SZ-Kolumne "Bester Dinge":Umwerfende Tintenfische

Forscher haben ein ungewöhnliches Verhalten unter Oktopoden beobachtet: Die Tiere beschmeißen sich mit Schlamm und Muscheln. Haben sie sich das beim Menschen abgeschaut?

Von Moritz Geier

Beim Oktopus ist es auch nicht anders als beim Menschen: Manchmal geht man sich gegenseitig einfach tierisch auf den Tintensack. In einer im Fachjournal PLOS One veröffentlichten Studie ist nun zu lesen, dass australische Oktopoden sich gegenseitig mit Schlamm und Muschelschalen bewerfen, höchstwahrscheinlich, weil sie als eher mürrische Einzelgänger in der oktopusreichen Jervis Bay - wer mag es ihnen verübeln - schlicht und einfach nicht ständig über fremde Tentakeln stolpern wollen.

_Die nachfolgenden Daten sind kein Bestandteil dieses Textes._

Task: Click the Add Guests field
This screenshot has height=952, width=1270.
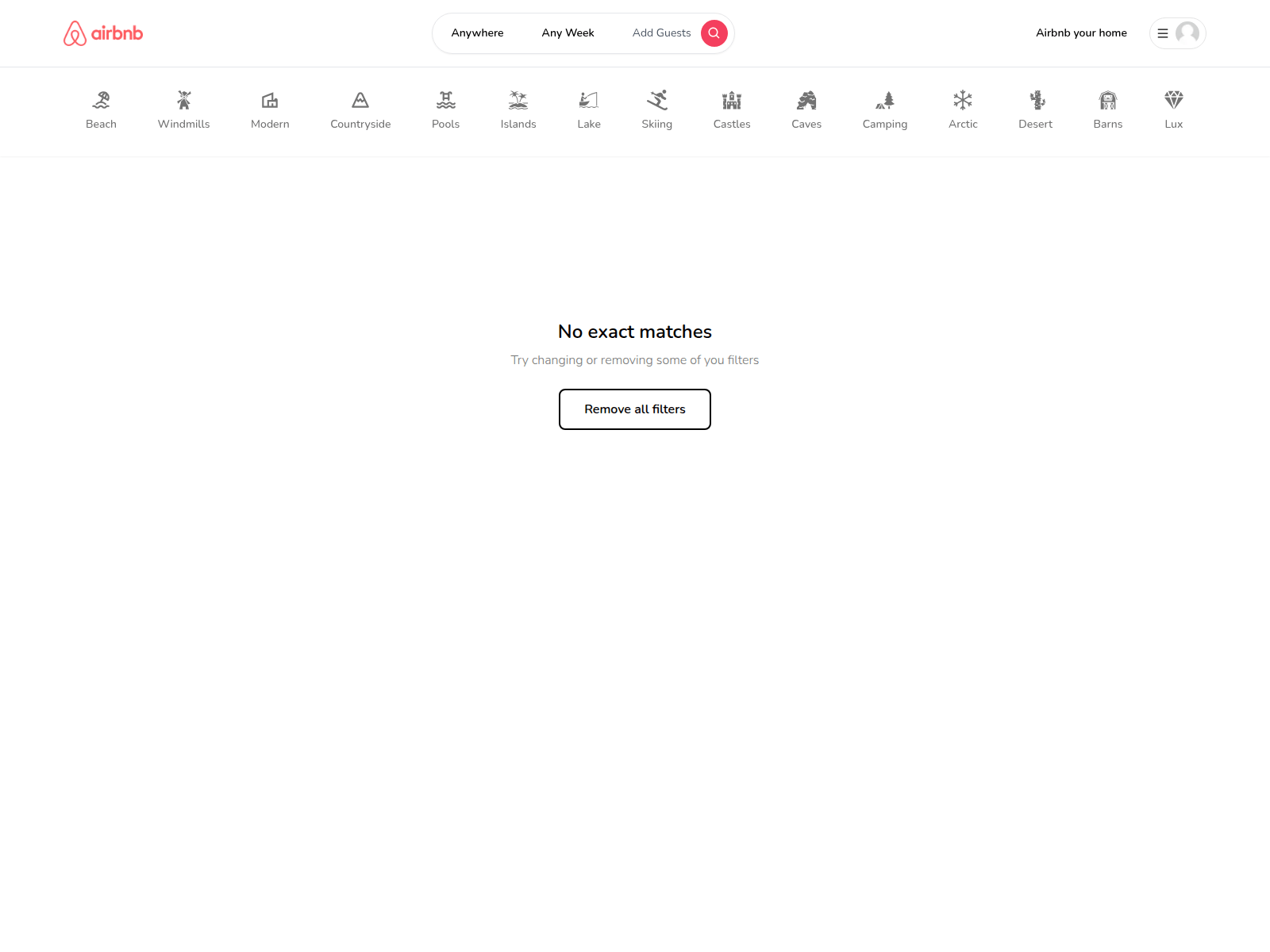Action: [662, 33]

Während das Schmeißen mit Gegenständen als Akt der Selbstermächtigung und als erlösender Bruch lang anhaltender Spannungen dem Homo sapiens keinesfalls wesensfremd ist, gilt es im Tierreich als ausgesprochen selten. Dabei hat das Verhalten meist für alle Beteiligten etwas sehr Befreiendes. Auch König Charles III. dürfte die Eier, die ihm kürzlich im englischen York ein mürrischer Einzelgänger mit ein paar monarchiekritischen Worten garniert und mit ordentlich Schmackes vor die Füße gepfeffert hatte, mit Nachsicht zur Kenntnis genommen haben. Wenn man nämlich bedenkt, was alles geworfen werden könnte (bei Asterix und Obelix sind es Hinkelsteine), dann wohnt ja schon einem sanft geschleuderten Schuh eine vergleichsweise friedliche Botschaft inne (erst recht, wenn er sein Ziel verfehlt wie damals bei George W. Bush).

Wichtig ist jedenfalls vor allem, dass man sich am Ende wieder verträgt. Dass der gemeine Oktopus dafür ganz grundsätzlich prädisponiert ist, beweist die Anekdote einer Kanadierin, die am Grund des Pazifiks einen recht großen Kraken auf sich zu krabbeln ließ, wie ein Video belegt. Das Tier pirscht sich heran, kommt näher und näher, holt mit seinen Tentakeln aus und ... umarmt die Taucherin. Sich an jemanden ranzuschmeißen ist eben doch immer noch besser, als einander zu bewerfen.